On raconte que dans la première moitié du XIXe siècle, ce jeune esclave africain s’était échappé de l’habitation et était parti « marron ». Il était la propriété de Charles Desbassayns, un des fils de Mme Desbassayns de Saint-Gilles les Hauts. Son habitation et le moulin à sucre se trouvaient à la Rivière des Pluies au pied de la Grande Montée.
A chaque fois qu’un esclave s’échappait, plusieurs personnes se lançaient à sa poursuite. Le maître envoyait son commandeur et quelques pisteurs affranchis pour le ramener à l’habitation. Lorsque les recherches se prolongeaient, il engageait des chasseurs de Marrons professionnels. Ces terres de la Rivière des Pluies, sont situées dans une vallée encaissée aux pentes parfois douces et parfois abruptes.
Les champs de cannes à sucre couvraient les pentes de la montagne et les quelques arbres rencontrés servaient de bornage aux propriétés. Les maisons de maîtres, toutes blanches auxquelles on accédait par de longues allées de cocotiers, s’entouraient elles aussi de végétations luxuriantes formées par des vergers et d’autres arbres à essences rares.
Ainsi, pour se cacher, Mario avait peu d’alternatives. Il se réfugia sur une petite falaise d’où il pouvait dominer la vallée et apercevoir ses poursuivants. Alors qu’il se cachait, allongé sous un bougainvillier, il trouva un morceau de bois d’ébène qui avait la forme de la Vierge Marie. Il la tailla un peu plus pour en préciser les formes et pour qu’elle tienne debout. Il la posa entre les racines du bougainvillier et se mit à la prier lui demandant de le protéger de ses poursuivants. Il ne voulait plus retourner à l’habitation, il ne pouvait plus supporter les affres de l’esclavage et aspirait à la liberté. De plus, s’il était repris, la sanction allait être lourde. Les coups de chabouc allaient pleuvoir sur son corps maigrichon, comme cela se faisait à chaque fois qu’un esclave marron était ramené à l’habitation.
Il resta bien longtemps à cet endroit se nourrissant de baies et de racines. Avec le temps, il se crut hors de la portée des chasseurs de marrons et relâcha sa vigilance. Mal lui en prit, c’était ignorer l’obstination des chasseurs qui espéraient toucher une forte prime, d’autant qu’il était devenu un homme fort. La prime était plus importante pour les prises d’esclaves mâles que pour les femmes et les enfants.
Un jour, alors qu’il faisait un petit feu pour griller quelques épis de maïs, la fumée signala sa position en haut de la petite falaise. Un des pisteurs s’approcha de sa cachette, le vit et le reconnu. Il alla informer le maître de sa découverte. Lorsque les chasseurs et la meute de chiens se présentèrent au pied de la petite falaise, ils grimpèrent à sa rencontre en courant.

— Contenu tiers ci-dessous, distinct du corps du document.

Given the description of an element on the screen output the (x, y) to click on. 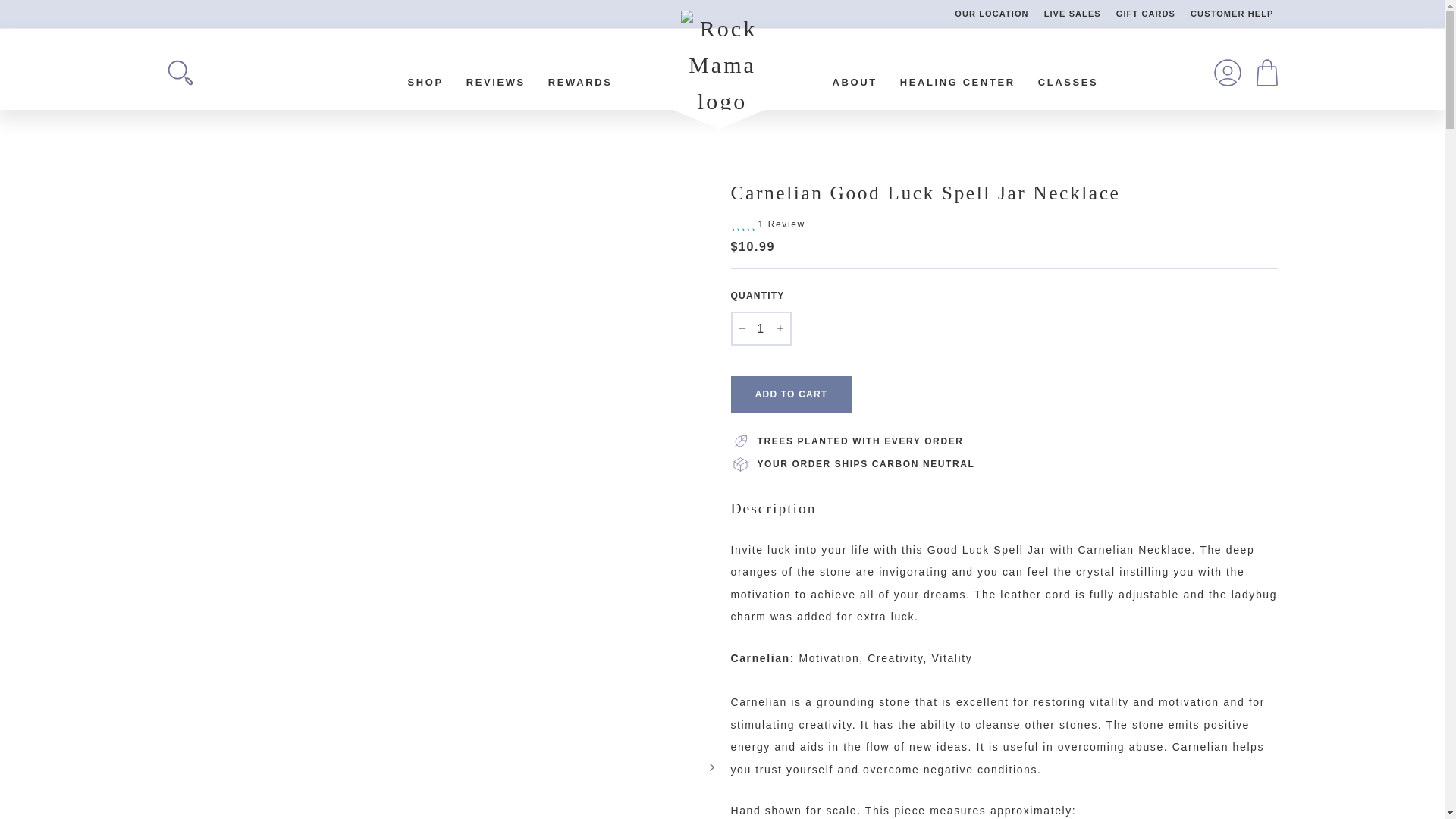
1 (761, 328)
Given the description of an element on the screen output the (x, y) to click on. 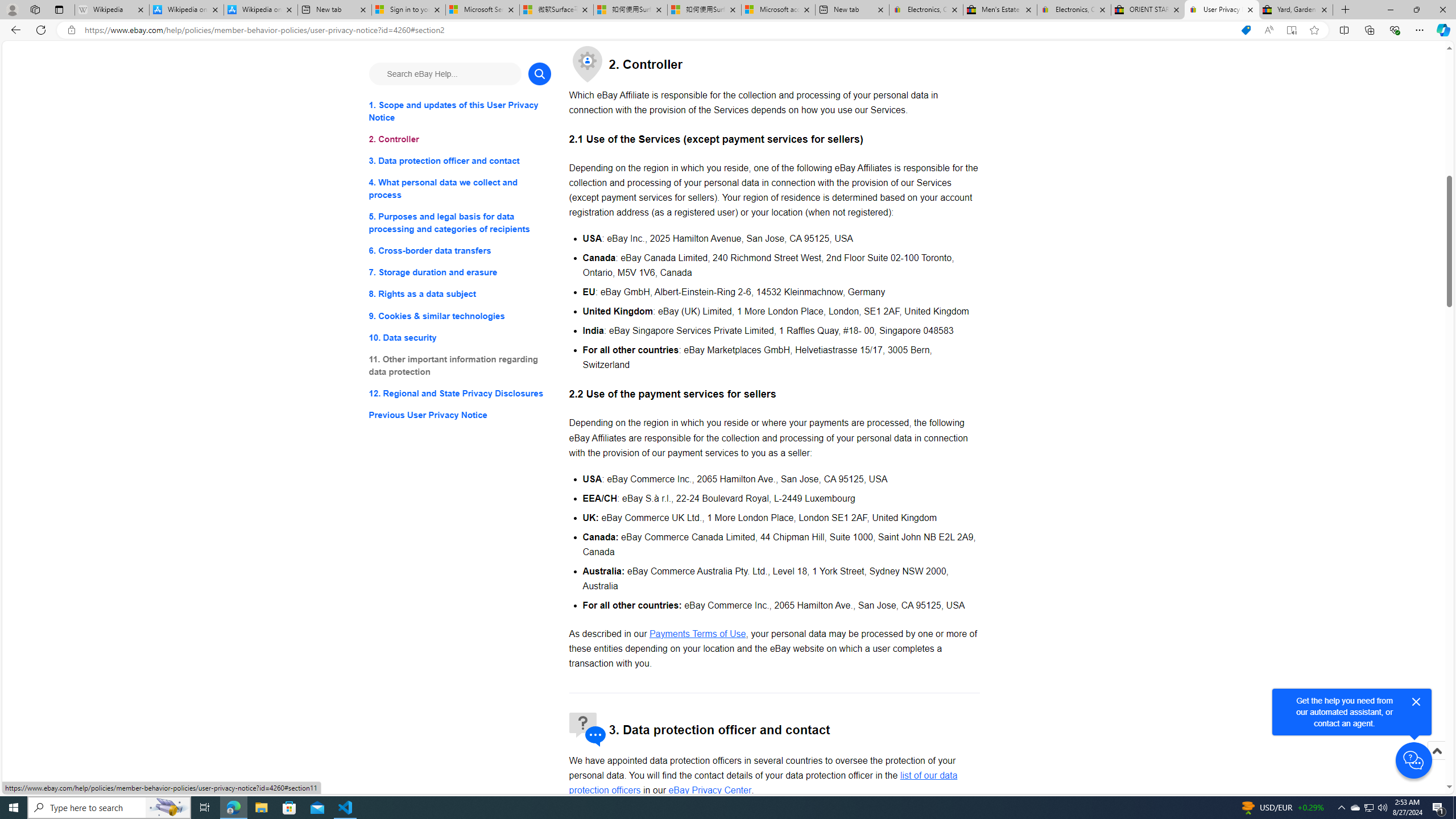
Scroll to top (1435, 762)
Payments Terms of Use - opens in new window or tab (697, 633)
Given the description of an element on the screen output the (x, y) to click on. 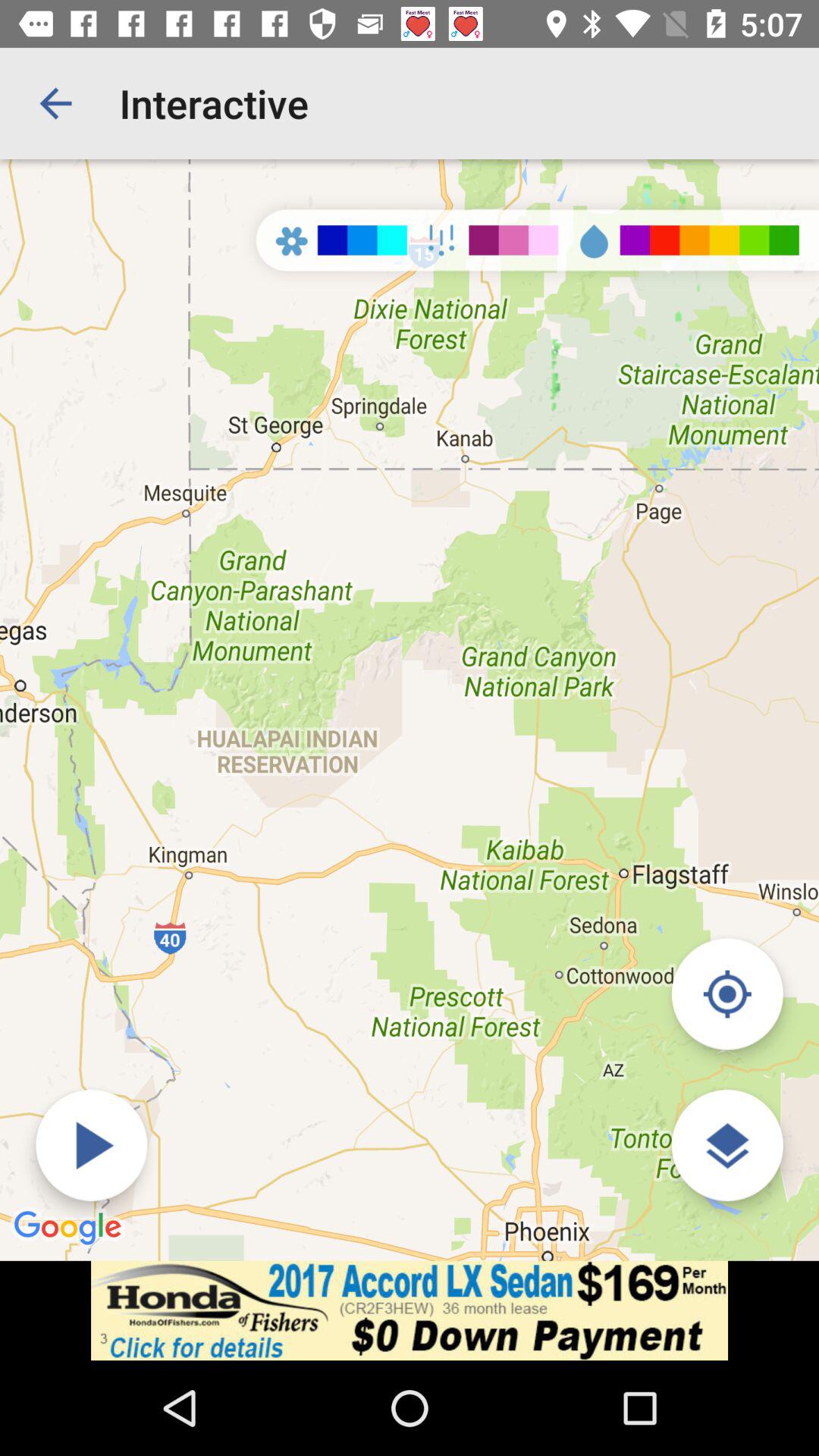
click to view details (727, 1145)
Given the description of an element on the screen output the (x, y) to click on. 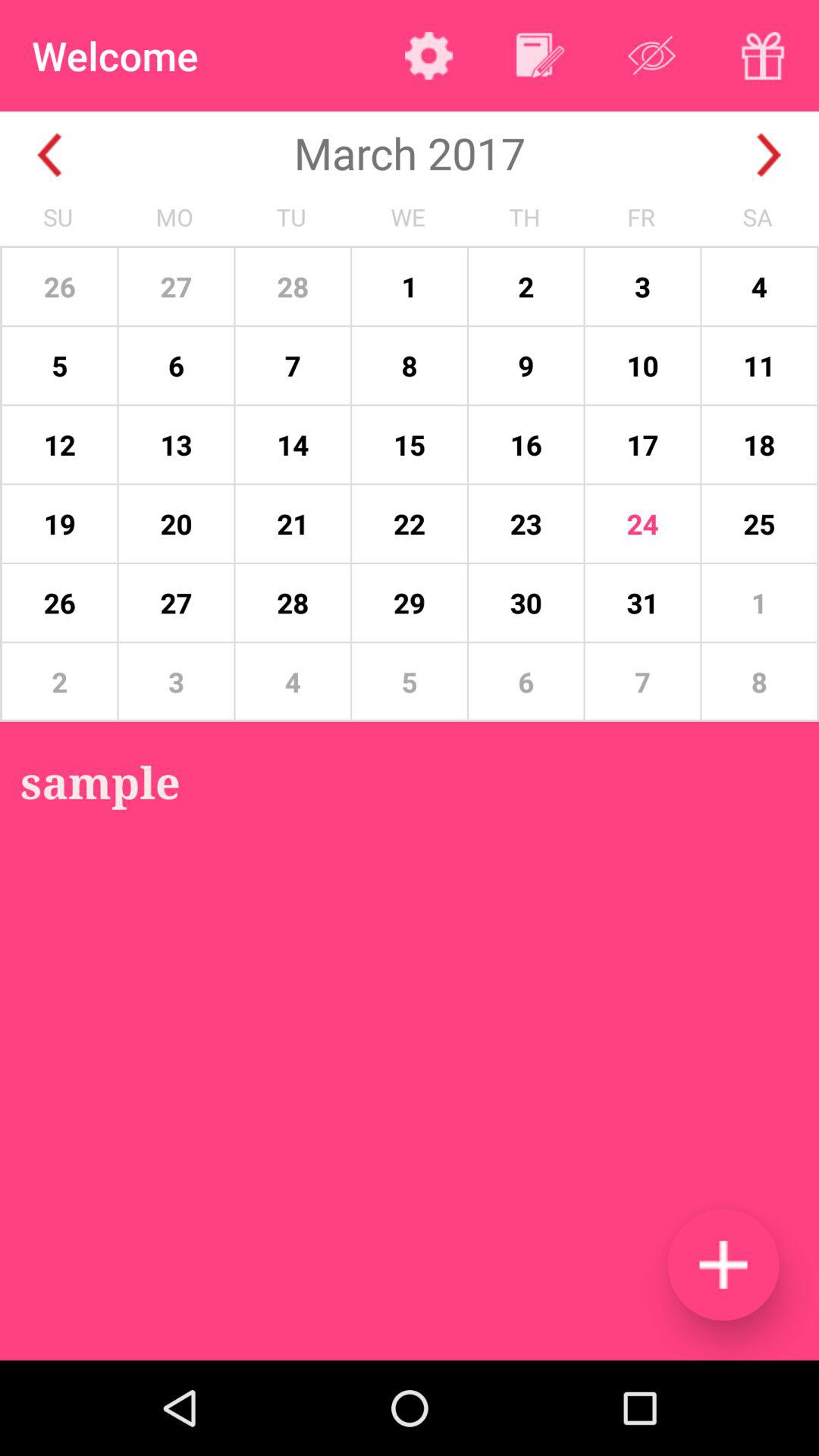
settings wheel (428, 55)
Given the description of an element on the screen output the (x, y) to click on. 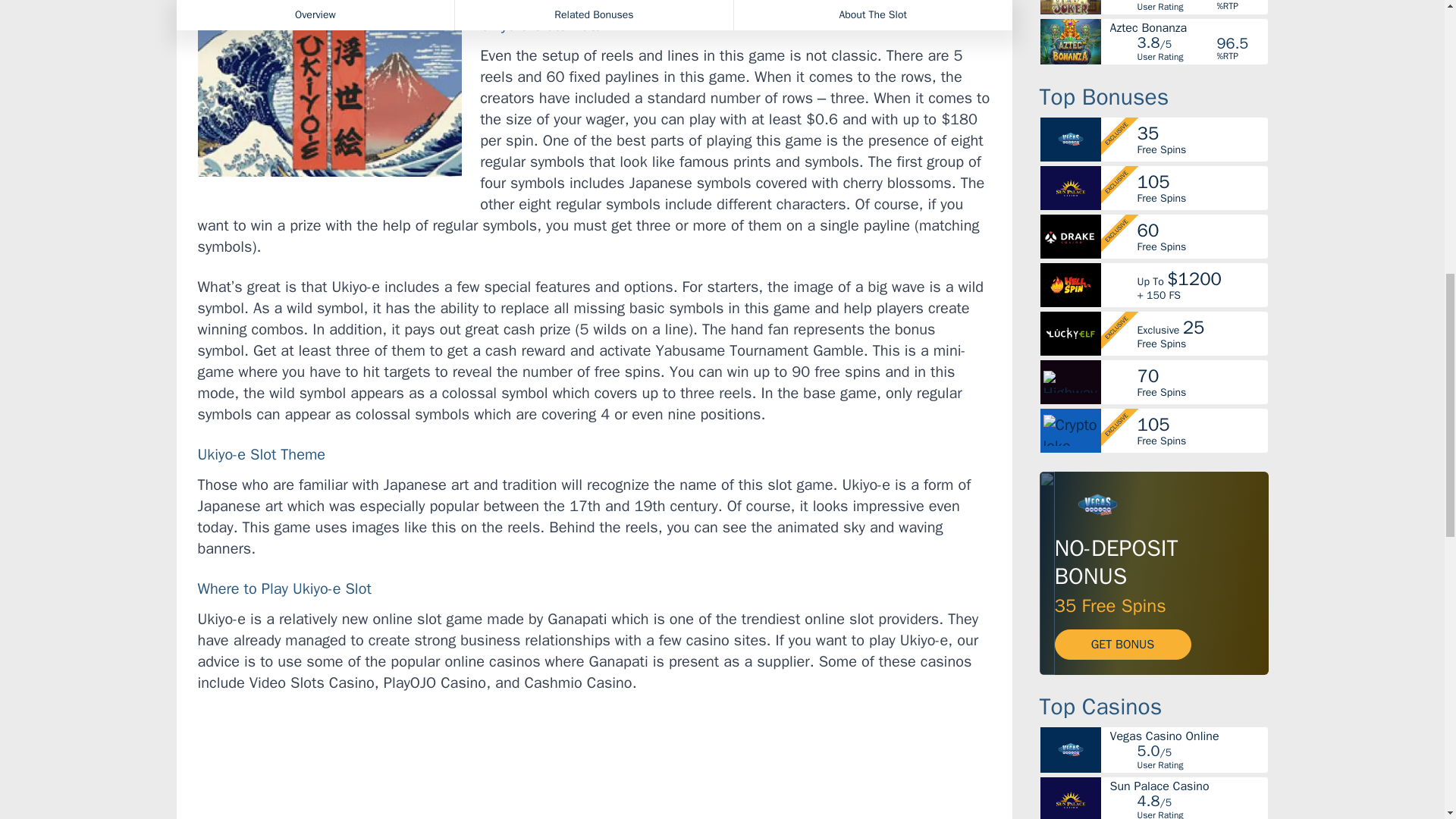
Aztec Bonanza (1187, 27)
Vegas Casino Online (1187, 735)
Sun Palace Casino (1187, 785)
Given the description of an element on the screen output the (x, y) to click on. 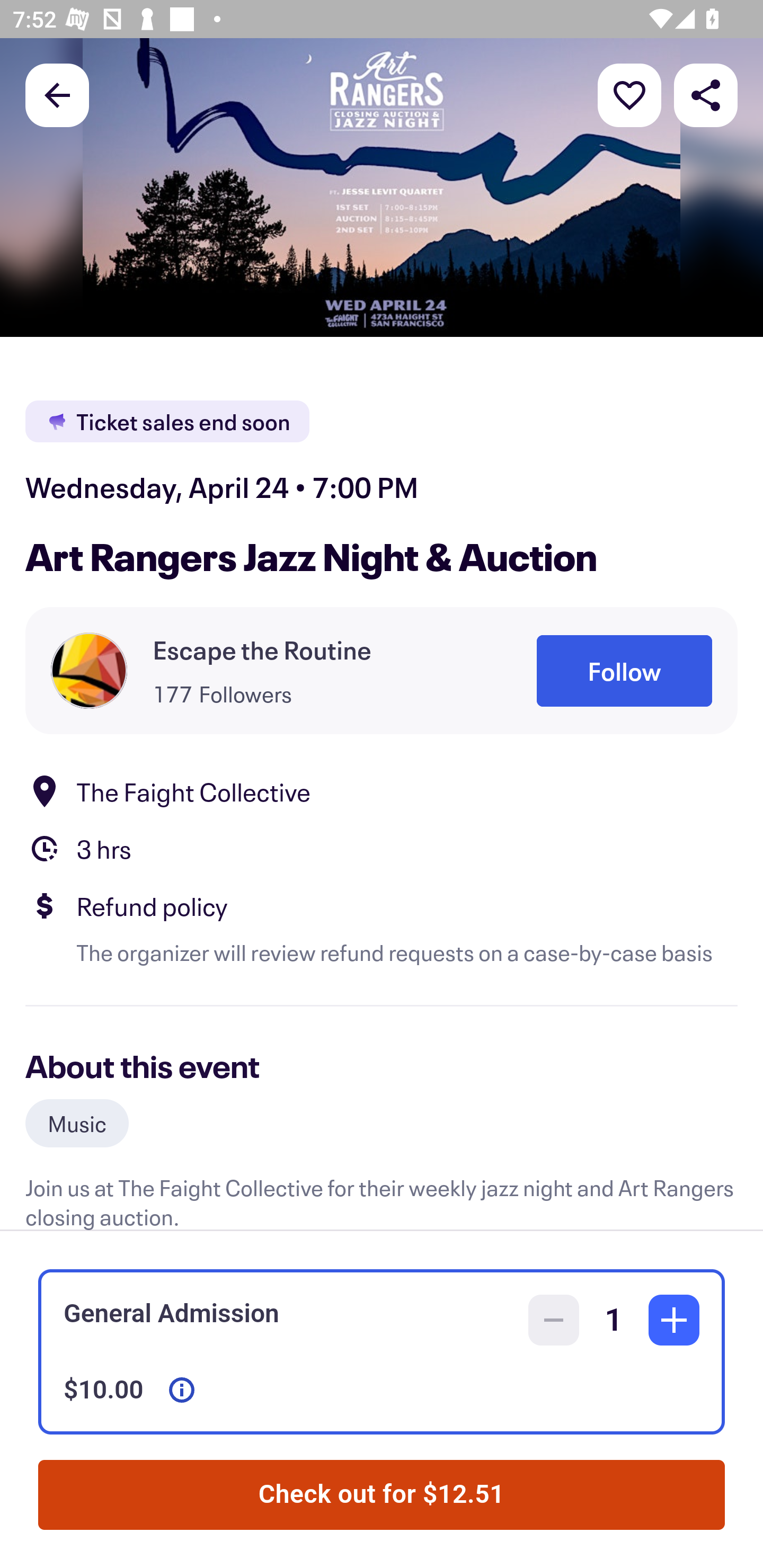
Back (57, 94)
More (629, 94)
Share (705, 94)
Escape the Routine (262, 649)
Organizer profile picture (89, 669)
Follow (623, 670)
Location The Faight Collective (381, 790)
Given the description of an element on the screen output the (x, y) to click on. 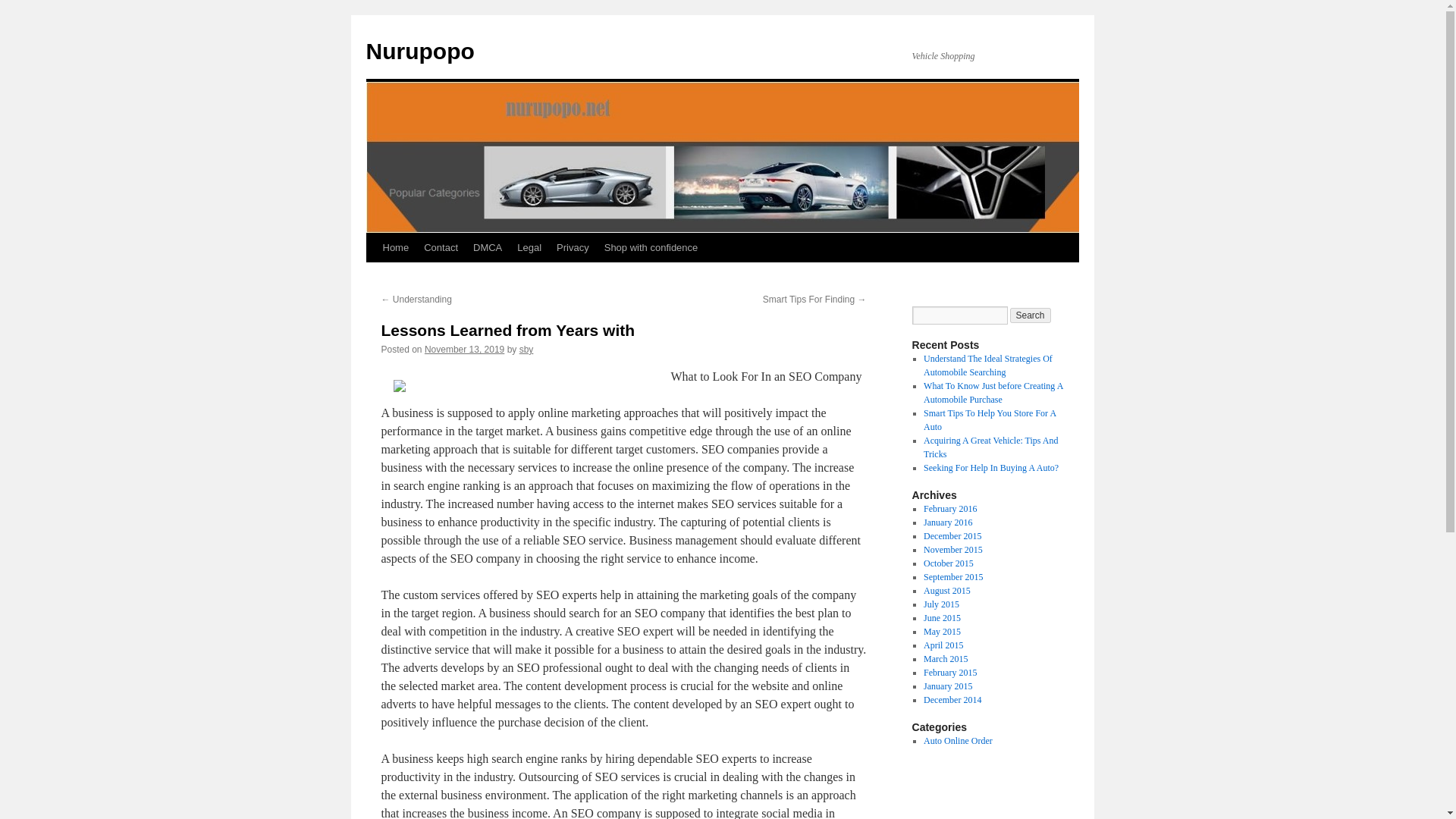
Home (395, 247)
Acquiring A Great Vehicle: Tips And Tricks (990, 446)
May 2015 (941, 631)
November 2015 (952, 549)
Legal (528, 247)
February 2016 (949, 508)
5:01 pm (464, 348)
December 2015 (952, 535)
Auto Online Order (957, 740)
Seeking For Help In Buying A Auto? (990, 467)
Smart Tips To Help You Store For A Auto (989, 419)
Contact (440, 247)
Shop with confidence (651, 247)
December 2014 (952, 699)
January 2016 (947, 521)
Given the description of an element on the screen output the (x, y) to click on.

Mario, endormi à l’ombre du bougainvillier, fut pris au dépourvu. Réveillé en sursaut par les aboiements, il n’eut pas le temps de s’enfuir
Il jeta un regard sur la statuette et lui demanda de le protéger.
C’est alors qu’un évènement imprévu survint. Le bougainvillier se mit à pousser à une vitesse vertigineuse dévalant la falaise, barrant complètement le passage aux chiens et aux hommes. Les lianes épineuses s’enroulaient sur elles mêmes, formant un abri de fortune autour de Mario. Chaque branche coupée formait trois rameaux et poussait encore plus touffue. Ne pouvant l’atteindre physiquement, les chasseurs se mirent à tirer sur lui au fusil. Et là, ils furent encore surpris. Les balles ricochaient sur les feuilles sans pouvoir atteindre leur cible.
Les chasseurs ne comprenaient pas ce qui se passait jusqu’à ce qu’ils distinguent la petite Vierge en bois d’ébène au pied du bougainvillier. Mario avait été protégé par la Vierge Noire. Alors, les hommes abasourdis allèrent raconter à qui voulait l’entendre ce qu’ils avaient vu. Tout le monde crut au miracle et vint demander grâce à la petite Vierge Noire.
Depuis la petite statue a été remplacée par une plus grande et de nombreux croyants viennent encore se prosterner devant elle.